- AVAILABLE DATA:
***
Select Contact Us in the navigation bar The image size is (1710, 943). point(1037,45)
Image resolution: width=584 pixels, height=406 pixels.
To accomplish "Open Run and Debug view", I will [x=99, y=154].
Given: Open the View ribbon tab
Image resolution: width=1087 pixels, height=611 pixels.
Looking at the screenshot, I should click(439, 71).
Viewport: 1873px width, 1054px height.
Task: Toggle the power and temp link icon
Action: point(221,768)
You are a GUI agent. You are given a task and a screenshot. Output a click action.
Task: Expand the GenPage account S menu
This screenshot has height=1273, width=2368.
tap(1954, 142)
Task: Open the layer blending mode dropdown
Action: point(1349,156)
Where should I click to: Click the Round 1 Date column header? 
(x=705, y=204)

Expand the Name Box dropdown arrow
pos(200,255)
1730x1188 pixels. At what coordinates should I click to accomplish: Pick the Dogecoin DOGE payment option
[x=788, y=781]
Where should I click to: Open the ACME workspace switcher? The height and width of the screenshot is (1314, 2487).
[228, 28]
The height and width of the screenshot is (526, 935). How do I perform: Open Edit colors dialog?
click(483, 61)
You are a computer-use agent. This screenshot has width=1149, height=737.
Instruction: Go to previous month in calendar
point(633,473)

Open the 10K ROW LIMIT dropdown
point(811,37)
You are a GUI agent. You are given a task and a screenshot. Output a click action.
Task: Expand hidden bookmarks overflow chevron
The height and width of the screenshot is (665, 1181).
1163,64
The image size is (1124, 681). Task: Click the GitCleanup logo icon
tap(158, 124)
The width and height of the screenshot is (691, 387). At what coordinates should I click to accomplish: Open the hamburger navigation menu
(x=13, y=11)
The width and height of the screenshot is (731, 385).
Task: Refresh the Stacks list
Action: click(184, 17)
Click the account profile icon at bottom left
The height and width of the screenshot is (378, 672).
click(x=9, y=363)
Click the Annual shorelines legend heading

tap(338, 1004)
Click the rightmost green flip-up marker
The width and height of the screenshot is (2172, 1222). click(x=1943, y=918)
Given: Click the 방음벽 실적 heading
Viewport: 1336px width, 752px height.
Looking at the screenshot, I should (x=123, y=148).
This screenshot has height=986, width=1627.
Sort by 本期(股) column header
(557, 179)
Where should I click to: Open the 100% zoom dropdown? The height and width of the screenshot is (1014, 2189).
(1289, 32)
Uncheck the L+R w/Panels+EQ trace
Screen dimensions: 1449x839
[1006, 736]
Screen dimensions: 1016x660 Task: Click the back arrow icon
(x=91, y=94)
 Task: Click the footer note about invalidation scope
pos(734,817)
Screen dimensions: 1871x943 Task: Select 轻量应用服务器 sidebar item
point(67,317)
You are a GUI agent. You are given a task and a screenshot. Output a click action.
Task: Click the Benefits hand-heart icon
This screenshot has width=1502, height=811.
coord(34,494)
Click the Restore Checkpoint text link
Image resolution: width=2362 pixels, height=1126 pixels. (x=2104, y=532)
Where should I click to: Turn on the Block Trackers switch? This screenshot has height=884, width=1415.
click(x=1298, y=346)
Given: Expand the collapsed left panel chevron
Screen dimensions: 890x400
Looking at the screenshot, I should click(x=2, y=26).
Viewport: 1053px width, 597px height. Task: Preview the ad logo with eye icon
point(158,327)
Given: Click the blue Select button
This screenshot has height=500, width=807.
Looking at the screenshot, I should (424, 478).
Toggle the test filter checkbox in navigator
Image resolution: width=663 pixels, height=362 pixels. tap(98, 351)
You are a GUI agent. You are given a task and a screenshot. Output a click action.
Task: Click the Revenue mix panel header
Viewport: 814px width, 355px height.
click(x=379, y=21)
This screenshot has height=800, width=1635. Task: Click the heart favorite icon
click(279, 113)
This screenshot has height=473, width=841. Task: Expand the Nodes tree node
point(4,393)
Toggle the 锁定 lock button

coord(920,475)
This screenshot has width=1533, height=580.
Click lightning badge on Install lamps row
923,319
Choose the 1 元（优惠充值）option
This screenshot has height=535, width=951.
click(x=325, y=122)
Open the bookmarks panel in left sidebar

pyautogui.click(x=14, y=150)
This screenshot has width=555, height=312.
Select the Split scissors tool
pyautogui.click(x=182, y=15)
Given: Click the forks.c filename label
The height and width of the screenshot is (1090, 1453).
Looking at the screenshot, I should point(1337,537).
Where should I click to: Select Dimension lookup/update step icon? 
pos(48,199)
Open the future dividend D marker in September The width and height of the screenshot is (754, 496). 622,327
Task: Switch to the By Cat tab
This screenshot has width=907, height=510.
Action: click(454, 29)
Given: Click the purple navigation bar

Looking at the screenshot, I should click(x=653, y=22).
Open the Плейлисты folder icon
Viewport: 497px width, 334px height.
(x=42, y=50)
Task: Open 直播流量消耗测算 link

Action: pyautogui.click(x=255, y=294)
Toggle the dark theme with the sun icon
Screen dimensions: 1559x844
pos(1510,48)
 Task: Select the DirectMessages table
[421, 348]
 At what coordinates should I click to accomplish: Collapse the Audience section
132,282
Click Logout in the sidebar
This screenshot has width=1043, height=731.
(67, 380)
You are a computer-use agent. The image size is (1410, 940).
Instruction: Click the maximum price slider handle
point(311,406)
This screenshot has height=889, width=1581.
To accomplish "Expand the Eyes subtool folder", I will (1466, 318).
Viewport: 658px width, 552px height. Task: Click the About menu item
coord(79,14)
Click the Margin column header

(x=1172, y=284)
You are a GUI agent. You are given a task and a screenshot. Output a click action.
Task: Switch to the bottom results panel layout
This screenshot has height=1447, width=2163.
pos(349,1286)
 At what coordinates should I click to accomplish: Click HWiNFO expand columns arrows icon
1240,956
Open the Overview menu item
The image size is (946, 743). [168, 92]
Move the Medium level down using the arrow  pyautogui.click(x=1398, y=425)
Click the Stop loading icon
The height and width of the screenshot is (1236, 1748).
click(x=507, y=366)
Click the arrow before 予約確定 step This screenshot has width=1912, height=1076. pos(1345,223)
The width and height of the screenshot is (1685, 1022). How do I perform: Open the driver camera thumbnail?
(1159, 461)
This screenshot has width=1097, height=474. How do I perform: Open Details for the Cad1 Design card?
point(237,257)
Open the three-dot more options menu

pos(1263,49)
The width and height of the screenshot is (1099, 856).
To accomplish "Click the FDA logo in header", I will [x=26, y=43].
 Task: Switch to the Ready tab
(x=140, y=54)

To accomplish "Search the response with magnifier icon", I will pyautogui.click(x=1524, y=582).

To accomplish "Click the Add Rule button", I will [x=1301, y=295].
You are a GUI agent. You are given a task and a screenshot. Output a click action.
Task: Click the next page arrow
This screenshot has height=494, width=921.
***
- WORK INSTRUCTION: Each entry should be reproduced in the output exactly.

- SOLUTION BELOW:
Select Contact Us in the navigation bar The image size is (1710, 943). point(1037,45)
Image resolution: width=584 pixels, height=406 pixels.
To accomplish "Open Run and Debug view", I will [x=99, y=154].
Given: Open the View ribbon tab
Image resolution: width=1087 pixels, height=611 pixels.
Looking at the screenshot, I should click(439, 71).
Viewport: 1873px width, 1054px height.
Task: Toggle the power and temp link icon
Action: point(221,768)
You are a GUI agent. You are given a task and a screenshot. Output a click action.
Task: Expand the GenPage account S menu
This screenshot has height=1273, width=2368.
tap(1954, 142)
Task: Open the layer blending mode dropdown
Action: point(1349,156)
Where should I click to: Click the Round 1 Date column header? 
(x=705, y=204)

Expand the Name Box dropdown arrow
pos(200,255)
1730x1188 pixels. At what coordinates should I click to accomplish: Pick the Dogecoin DOGE payment option
[x=788, y=781]
Where should I click to: Open the ACME workspace switcher? The height and width of the screenshot is (1314, 2487).
[228, 28]
The height and width of the screenshot is (526, 935). How do I perform: Open Edit colors dialog?
click(483, 61)
You are a computer-use agent. This screenshot has width=1149, height=737.
Instruction: Go to previous month in calendar
point(633,473)

Open the 10K ROW LIMIT dropdown
point(811,37)
You are a GUI agent. You are given a task and a screenshot. Output a click action.
Task: Expand hidden bookmarks overflow chevron
The height and width of the screenshot is (665, 1181).
1163,64
The image size is (1124, 681). Task: Click the GitCleanup logo icon
tap(158, 124)
The width and height of the screenshot is (691, 387). At what coordinates should I click to accomplish: Open the hamburger navigation menu
(x=13, y=11)
The width and height of the screenshot is (731, 385).
Task: Refresh the Stacks list
Action: click(184, 17)
Click the account profile icon at bottom left
The height and width of the screenshot is (378, 672).
click(x=9, y=363)
Click the Annual shorelines legend heading

tap(338, 1004)
Click the rightmost green flip-up marker
The width and height of the screenshot is (2172, 1222). click(x=1943, y=918)
Given: Click the 방음벽 실적 heading
Viewport: 1336px width, 752px height.
Looking at the screenshot, I should (x=123, y=148).
This screenshot has height=986, width=1627.
Sort by 本期(股) column header
(557, 179)
Where should I click to: Open the 100% zoom dropdown? The height and width of the screenshot is (1014, 2189).
(1289, 32)
Uncheck the L+R w/Panels+EQ trace
Screen dimensions: 1449x839
[1006, 736]
Screen dimensions: 1016x660 Task: Click the back arrow icon
(x=91, y=94)
 Task: Click the footer note about invalidation scope
pos(734,817)
Screen dimensions: 1871x943 Task: Select 轻量应用服务器 sidebar item
point(67,317)
You are a GUI agent. You are given a task and a screenshot. Output a click action.
Task: Click the Benefits hand-heart icon
This screenshot has width=1502, height=811.
coord(34,494)
Click the Restore Checkpoint text link
Image resolution: width=2362 pixels, height=1126 pixels. (x=2104, y=532)
Where should I click to: Turn on the Block Trackers switch? This screenshot has height=884, width=1415.
click(x=1298, y=346)
Given: Expand the collapsed left panel chevron
Screen dimensions: 890x400
Looking at the screenshot, I should click(x=2, y=26).
Viewport: 1053px width, 597px height. Task: Preview the ad logo with eye icon
point(158,327)
Given: Click the blue Select button
This screenshot has height=500, width=807.
Looking at the screenshot, I should (424, 478).
Toggle the test filter checkbox in navigator
Image resolution: width=663 pixels, height=362 pixels. tap(98, 351)
You are a GUI agent. You are given a task and a screenshot. Output a click action.
Task: Click the Revenue mix panel header
Viewport: 814px width, 355px height.
click(x=379, y=21)
This screenshot has height=800, width=1635. Task: Click the heart favorite icon
click(279, 113)
This screenshot has height=473, width=841. Task: Expand the Nodes tree node
point(4,393)
Toggle the 锁定 lock button

coord(920,475)
This screenshot has width=1533, height=580.
Click lightning badge on Install lamps row
923,319
Choose the 1 元（优惠充值）option
This screenshot has height=535, width=951.
click(x=325, y=122)
Open the bookmarks panel in left sidebar

pyautogui.click(x=14, y=150)
This screenshot has width=555, height=312.
Select the Split scissors tool
pyautogui.click(x=182, y=15)
Given: Click the forks.c filename label
The height and width of the screenshot is (1090, 1453).
Looking at the screenshot, I should point(1337,537).
Where should I click to: Select Dimension lookup/update step icon? 
pos(48,199)
Open the future dividend D marker in September The width and height of the screenshot is (754, 496). 622,327
Task: Switch to the By Cat tab
This screenshot has width=907, height=510.
Action: click(454, 29)
Given: Click the purple navigation bar

Looking at the screenshot, I should click(x=653, y=22).
Open the Плейлисты folder icon
Viewport: 497px width, 334px height.
(x=42, y=50)
Task: Open 直播流量消耗测算 link

Action: pyautogui.click(x=255, y=294)
Toggle the dark theme with the sun icon
Screen dimensions: 1559x844
pos(1510,48)
 Task: Select the DirectMessages table
[421, 348]
 At what coordinates should I click to accomplish: Collapse the Audience section
132,282
Click Logout in the sidebar
This screenshot has width=1043, height=731.
(67, 380)
You are a computer-use agent. The image size is (1410, 940).
Instruction: Click the maximum price slider handle
point(311,406)
This screenshot has height=889, width=1581.
To accomplish "Expand the Eyes subtool folder", I will (1466, 318).
Viewport: 658px width, 552px height. Task: Click the About menu item
coord(79,14)
Click the Margin column header

(x=1172, y=284)
You are a GUI agent. You are given a task and a screenshot. Output a click action.
Task: Switch to the bottom results panel layout
This screenshot has height=1447, width=2163.
pos(349,1286)
 At what coordinates should I click to accomplish: Click HWiNFO expand columns arrows icon
1240,956
Open the Overview menu item
The image size is (946, 743). [168, 92]
Move the Medium level down using the arrow  pyautogui.click(x=1398, y=425)
Click the Stop loading icon
The height and width of the screenshot is (1236, 1748).
click(x=507, y=366)
Click the arrow before 予約確定 step This screenshot has width=1912, height=1076. pos(1345,223)
The width and height of the screenshot is (1685, 1022). How do I perform: Open the driver camera thumbnail?
(1159, 461)
This screenshot has width=1097, height=474. How do I perform: Open Details for the Cad1 Design card?
point(237,257)
Open the three-dot more options menu

pos(1263,49)
The width and height of the screenshot is (1099, 856).
To accomplish "Click the FDA logo in header", I will [x=26, y=43].
 Task: Switch to the Ready tab
(x=140, y=54)

To accomplish "Search the response with magnifier icon", I will pyautogui.click(x=1524, y=582).

To accomplish "Click the Add Rule button", I will [x=1301, y=295].
You are a GUI agent. You are given a task and a screenshot. Output a click action.
Task: Click the next page arrow
This screenshot has height=494, width=921.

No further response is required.